> **DIRECTIONS FOR THIS TASK**
In the listing that follows, the range to quote begins at the line that has "MACD(12,26,9) indicator label" and ends after the line that has "Given: Select the tree"; quote it verbatim and add nothing.

> **INPUT MATERIAL**
::::

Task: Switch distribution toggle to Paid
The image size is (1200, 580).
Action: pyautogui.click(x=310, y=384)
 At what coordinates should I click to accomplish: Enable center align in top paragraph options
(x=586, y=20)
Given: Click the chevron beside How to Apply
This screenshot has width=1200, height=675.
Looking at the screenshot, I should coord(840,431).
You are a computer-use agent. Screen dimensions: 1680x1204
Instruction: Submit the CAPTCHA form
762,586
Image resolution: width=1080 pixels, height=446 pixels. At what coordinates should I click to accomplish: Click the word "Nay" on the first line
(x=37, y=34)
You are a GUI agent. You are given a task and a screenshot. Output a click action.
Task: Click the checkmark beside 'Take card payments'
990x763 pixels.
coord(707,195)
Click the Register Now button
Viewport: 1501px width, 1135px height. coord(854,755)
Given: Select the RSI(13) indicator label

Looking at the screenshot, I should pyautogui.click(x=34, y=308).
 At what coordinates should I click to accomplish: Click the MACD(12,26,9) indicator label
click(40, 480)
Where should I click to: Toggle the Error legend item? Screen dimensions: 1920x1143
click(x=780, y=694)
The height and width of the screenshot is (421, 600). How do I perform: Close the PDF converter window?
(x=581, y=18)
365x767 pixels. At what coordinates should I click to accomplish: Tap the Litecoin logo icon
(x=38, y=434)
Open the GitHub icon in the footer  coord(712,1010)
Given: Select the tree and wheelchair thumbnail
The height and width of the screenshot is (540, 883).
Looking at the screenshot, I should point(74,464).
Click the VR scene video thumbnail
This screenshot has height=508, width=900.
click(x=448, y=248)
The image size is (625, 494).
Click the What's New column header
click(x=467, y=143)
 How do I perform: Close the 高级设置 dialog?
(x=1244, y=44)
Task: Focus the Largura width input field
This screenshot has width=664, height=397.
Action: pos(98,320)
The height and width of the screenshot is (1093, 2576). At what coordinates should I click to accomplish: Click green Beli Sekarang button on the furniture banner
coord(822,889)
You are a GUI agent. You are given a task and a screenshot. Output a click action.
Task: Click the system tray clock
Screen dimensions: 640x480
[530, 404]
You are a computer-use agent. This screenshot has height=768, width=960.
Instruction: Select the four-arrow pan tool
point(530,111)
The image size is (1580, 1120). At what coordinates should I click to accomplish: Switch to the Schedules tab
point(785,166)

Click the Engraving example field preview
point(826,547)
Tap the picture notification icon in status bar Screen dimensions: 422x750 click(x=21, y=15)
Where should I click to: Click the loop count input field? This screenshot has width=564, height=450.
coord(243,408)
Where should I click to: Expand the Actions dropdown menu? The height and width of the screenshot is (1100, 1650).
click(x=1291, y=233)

::::

> **SOLUTION**
 At what coordinates should I click to accomplish: Click the MACD(12,26,9) indicator label
click(40, 480)
Where should I click to: Toggle the Error legend item? Screen dimensions: 1920x1143
click(x=780, y=694)
The height and width of the screenshot is (421, 600). How do I perform: Close the PDF converter window?
(x=581, y=18)
365x767 pixels. At what coordinates should I click to accomplish: Tap the Litecoin logo icon
(x=38, y=434)
Open the GitHub icon in the footer  coord(712,1010)
Given: Select the tree and wheelchair thumbnail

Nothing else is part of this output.